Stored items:
>> Begin

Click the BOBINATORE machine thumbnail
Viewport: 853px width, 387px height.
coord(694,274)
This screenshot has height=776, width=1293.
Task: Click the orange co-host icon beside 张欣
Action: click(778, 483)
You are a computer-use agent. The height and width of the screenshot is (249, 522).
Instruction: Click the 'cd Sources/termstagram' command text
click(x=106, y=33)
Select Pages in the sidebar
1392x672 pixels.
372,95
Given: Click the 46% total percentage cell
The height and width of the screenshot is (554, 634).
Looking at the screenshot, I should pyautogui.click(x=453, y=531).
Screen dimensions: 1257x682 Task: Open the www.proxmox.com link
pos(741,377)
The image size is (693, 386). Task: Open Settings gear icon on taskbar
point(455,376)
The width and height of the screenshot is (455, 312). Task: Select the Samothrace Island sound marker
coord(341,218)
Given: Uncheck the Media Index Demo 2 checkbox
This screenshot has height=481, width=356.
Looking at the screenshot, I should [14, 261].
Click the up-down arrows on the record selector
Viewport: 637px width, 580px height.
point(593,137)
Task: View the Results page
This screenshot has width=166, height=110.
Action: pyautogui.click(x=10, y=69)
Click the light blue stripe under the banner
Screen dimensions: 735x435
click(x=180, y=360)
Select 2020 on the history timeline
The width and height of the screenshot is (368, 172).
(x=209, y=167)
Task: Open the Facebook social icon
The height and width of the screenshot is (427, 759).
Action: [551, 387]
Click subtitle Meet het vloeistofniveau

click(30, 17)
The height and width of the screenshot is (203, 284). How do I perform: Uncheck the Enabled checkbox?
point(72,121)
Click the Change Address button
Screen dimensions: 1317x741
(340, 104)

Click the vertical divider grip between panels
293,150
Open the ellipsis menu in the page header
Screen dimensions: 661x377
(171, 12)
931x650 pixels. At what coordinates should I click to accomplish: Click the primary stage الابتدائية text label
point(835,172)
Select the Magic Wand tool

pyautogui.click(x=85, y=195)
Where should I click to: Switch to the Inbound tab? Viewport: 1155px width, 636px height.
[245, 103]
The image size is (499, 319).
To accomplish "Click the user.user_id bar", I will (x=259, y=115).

>> End

--- Problem details ---
Convert the rows, starting at the first line and ending at the line containing "point(455,376)", into a JSON list of strings with one string per line. Omit blank lines.

--- Complete response ---
[
  "Click the BOBINATORE machine thumbnail",
  "Viewport: 853px width, 387px height.",
  "coord(694,274)",
  "This screenshot has height=776, width=1293.",
  "Task: Click the orange co-host icon beside 张欣",
  "Action: click(778, 483)",
  "You are a computer-use agent. The height and width of the screenshot is (249, 522).",
  "Instruction: Click the 'cd Sources/termstagram' command text",
  "click(x=106, y=33)",
  "Select Pages in the sidebar",
  "1392x672 pixels.",
  "372,95",
  "Given: Click the 46% total percentage cell",
  "The height and width of the screenshot is (554, 634).",
  "Looking at the screenshot, I should pyautogui.click(x=453, y=531).",
  "Screen dimensions: 1257x682 Task: Open the www.proxmox.com link",
  "pos(741,377)",
  "The image size is (693, 386). Task: Open Settings gear icon on taskbar",
  "point(455,376)"
]